§ **Task item**
Take the data below and extract the lines from the one with "renren-fast address bar" to the one with "Task: Tap the", inclusive, exactly as written.

(Stored records)
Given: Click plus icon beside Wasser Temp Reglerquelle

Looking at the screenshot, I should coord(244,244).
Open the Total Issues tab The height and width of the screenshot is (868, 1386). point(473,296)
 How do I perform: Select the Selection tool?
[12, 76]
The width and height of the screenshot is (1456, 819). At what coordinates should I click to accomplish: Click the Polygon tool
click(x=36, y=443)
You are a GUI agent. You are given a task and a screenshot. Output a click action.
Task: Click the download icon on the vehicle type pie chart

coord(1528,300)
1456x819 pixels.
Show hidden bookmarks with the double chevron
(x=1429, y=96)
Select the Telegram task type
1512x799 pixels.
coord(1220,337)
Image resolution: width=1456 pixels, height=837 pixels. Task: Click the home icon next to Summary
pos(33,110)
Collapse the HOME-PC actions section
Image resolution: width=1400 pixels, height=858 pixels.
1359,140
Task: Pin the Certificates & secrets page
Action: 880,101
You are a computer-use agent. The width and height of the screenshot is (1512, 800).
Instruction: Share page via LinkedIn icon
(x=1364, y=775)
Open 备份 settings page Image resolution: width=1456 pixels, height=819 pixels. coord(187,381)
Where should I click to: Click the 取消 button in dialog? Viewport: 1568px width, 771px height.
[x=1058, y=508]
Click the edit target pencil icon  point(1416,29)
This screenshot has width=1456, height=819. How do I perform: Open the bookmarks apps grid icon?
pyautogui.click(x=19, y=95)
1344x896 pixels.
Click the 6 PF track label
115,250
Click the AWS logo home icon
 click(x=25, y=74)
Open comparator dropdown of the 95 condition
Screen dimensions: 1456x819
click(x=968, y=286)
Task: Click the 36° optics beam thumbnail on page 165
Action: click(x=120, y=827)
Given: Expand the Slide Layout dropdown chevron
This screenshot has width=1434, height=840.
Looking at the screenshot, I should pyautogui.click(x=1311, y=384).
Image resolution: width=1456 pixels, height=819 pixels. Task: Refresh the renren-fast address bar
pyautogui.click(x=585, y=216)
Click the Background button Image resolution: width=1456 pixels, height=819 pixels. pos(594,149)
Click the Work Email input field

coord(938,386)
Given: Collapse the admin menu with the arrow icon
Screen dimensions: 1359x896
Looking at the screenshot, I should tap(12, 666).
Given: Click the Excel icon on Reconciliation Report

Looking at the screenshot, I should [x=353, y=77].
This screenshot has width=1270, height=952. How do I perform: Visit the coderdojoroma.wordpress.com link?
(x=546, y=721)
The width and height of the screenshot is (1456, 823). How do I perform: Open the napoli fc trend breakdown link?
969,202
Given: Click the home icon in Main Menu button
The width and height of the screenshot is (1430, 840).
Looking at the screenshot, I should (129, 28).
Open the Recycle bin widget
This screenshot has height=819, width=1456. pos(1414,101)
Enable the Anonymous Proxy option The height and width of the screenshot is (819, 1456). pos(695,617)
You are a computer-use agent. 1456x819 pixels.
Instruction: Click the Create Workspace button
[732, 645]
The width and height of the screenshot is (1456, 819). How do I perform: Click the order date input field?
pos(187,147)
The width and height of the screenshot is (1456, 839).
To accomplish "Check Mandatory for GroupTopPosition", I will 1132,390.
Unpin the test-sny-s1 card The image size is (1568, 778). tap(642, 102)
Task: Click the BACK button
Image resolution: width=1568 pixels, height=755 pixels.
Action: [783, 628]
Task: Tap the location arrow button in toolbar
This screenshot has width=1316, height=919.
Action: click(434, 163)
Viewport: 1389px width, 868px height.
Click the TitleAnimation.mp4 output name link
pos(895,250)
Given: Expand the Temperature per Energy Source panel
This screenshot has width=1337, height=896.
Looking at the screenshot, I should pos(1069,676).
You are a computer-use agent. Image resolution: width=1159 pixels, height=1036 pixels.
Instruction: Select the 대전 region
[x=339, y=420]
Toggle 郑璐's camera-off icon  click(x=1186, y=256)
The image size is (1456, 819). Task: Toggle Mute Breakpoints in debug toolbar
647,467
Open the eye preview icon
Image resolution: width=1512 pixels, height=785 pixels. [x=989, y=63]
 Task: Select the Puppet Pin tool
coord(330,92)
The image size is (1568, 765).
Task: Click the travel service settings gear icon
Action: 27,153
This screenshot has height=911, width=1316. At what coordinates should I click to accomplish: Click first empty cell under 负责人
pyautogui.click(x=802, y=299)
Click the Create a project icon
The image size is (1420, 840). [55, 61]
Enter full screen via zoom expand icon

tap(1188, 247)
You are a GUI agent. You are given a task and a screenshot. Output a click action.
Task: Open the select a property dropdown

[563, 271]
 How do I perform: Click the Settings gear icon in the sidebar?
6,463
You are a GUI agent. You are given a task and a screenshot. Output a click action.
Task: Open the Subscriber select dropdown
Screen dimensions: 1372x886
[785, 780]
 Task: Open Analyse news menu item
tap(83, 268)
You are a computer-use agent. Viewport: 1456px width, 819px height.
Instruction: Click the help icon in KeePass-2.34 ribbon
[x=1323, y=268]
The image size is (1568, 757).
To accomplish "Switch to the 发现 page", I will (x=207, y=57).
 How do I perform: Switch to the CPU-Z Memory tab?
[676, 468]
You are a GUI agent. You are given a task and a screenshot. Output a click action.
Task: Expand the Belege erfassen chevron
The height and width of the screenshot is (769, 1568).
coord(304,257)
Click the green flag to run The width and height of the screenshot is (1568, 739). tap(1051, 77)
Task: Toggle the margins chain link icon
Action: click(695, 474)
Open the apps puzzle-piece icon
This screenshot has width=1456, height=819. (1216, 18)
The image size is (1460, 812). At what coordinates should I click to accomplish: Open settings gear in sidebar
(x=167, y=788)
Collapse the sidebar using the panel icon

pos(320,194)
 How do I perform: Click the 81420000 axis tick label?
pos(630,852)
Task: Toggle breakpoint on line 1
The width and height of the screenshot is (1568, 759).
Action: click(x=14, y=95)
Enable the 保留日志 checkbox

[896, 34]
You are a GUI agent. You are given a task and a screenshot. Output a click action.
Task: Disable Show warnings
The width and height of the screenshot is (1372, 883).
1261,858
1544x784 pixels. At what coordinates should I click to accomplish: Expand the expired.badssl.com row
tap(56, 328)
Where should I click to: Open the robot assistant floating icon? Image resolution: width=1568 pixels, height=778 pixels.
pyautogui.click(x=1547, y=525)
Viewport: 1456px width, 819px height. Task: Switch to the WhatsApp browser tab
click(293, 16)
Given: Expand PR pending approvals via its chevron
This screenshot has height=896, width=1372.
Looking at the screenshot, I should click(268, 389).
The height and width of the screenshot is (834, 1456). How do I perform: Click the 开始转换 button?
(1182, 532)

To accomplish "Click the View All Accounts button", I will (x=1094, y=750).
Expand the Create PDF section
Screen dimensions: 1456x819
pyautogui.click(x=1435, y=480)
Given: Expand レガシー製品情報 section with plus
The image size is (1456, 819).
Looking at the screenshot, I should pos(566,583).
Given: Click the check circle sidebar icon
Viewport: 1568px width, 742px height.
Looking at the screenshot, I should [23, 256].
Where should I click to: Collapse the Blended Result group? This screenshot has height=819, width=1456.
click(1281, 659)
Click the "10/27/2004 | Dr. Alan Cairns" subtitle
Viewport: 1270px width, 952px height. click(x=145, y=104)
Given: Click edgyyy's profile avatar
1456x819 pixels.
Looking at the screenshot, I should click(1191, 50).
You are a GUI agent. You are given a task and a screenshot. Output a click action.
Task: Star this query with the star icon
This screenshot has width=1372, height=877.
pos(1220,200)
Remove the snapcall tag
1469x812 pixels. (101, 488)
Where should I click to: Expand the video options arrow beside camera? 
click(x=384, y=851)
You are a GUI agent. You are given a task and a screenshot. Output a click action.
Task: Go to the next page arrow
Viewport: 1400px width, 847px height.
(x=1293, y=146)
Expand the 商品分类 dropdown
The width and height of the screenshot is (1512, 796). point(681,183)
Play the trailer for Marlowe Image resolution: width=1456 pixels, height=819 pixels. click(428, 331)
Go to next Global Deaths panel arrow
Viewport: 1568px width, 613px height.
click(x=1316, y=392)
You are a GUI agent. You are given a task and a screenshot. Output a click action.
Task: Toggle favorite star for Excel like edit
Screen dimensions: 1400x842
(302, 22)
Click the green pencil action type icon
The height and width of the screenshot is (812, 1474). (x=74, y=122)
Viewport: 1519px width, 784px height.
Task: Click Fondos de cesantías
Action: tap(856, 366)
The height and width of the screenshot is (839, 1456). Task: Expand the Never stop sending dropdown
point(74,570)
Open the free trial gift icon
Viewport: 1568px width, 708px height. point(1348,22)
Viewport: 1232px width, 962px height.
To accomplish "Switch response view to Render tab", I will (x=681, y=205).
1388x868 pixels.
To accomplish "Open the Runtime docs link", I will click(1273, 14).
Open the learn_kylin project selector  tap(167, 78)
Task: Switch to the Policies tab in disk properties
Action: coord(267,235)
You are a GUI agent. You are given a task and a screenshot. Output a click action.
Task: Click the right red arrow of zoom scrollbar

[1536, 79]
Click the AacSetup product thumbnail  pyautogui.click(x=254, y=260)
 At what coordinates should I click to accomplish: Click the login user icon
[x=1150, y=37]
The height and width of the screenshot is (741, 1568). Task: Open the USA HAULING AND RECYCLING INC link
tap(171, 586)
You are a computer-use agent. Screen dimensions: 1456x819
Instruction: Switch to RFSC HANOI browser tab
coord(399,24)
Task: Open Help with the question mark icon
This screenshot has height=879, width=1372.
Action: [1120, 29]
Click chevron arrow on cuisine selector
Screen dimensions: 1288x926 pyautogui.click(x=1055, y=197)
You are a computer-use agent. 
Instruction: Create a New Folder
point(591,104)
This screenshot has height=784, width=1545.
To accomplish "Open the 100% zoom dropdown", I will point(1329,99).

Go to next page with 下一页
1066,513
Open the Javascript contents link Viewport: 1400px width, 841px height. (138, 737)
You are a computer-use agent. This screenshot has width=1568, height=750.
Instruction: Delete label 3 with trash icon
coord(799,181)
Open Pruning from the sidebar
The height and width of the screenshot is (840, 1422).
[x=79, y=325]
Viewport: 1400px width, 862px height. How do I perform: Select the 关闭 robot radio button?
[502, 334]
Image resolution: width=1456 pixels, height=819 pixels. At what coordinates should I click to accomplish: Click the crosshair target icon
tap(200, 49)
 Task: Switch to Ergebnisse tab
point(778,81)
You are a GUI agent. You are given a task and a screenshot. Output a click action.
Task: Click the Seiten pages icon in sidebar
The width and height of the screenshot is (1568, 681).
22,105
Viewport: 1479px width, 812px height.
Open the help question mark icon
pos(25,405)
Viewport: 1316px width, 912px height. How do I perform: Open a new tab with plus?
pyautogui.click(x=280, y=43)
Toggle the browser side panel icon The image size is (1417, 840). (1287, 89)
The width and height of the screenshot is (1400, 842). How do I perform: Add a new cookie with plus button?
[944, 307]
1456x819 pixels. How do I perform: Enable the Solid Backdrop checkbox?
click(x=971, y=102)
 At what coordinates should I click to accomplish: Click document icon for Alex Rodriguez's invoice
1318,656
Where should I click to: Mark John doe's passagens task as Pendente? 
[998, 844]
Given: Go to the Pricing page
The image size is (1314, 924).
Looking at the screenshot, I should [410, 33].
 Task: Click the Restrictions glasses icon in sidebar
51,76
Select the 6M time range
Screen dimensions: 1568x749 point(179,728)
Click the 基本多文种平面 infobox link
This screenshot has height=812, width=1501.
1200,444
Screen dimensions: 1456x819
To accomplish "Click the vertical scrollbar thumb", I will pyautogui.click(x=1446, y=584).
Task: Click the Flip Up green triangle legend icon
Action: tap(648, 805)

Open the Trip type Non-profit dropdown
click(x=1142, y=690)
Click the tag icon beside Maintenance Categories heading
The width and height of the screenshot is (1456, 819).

§ **Problem solution**
Image resolution: width=1456 pixels, height=819 pixels. Task: Refresh the renren-fast address bar
pyautogui.click(x=585, y=216)
Click the Background button Image resolution: width=1456 pixels, height=819 pixels. pos(594,149)
Click the Work Email input field

coord(938,386)
Given: Collapse the admin menu with the arrow icon
Screen dimensions: 1359x896
Looking at the screenshot, I should tap(12, 666).
Given: Click the Excel icon on Reconciliation Report

Looking at the screenshot, I should [x=353, y=77].
This screenshot has width=1270, height=952. How do I perform: Visit the coderdojoroma.wordpress.com link?
(x=546, y=721)
The width and height of the screenshot is (1456, 823). How do I perform: Open the napoli fc trend breakdown link?
969,202
Given: Click the home icon in Main Menu button
The width and height of the screenshot is (1430, 840).
Looking at the screenshot, I should (129, 28).
Open the Recycle bin widget
This screenshot has height=819, width=1456. pos(1414,101)
Enable the Anonymous Proxy option The height and width of the screenshot is (819, 1456). pos(695,617)
You are a computer-use agent. 1456x819 pixels.
Instruction: Click the Create Workspace button
[732, 645]
The width and height of the screenshot is (1456, 819). How do I perform: Click the order date input field?
pos(187,147)
The width and height of the screenshot is (1456, 839).
To accomplish "Check Mandatory for GroupTopPosition", I will 1132,390.
Unpin the test-sny-s1 card The image size is (1568, 778). tap(642, 102)
Task: Click the BACK button
Image resolution: width=1568 pixels, height=755 pixels.
Action: [783, 628]
Task: Tap the location arrow button in toolbar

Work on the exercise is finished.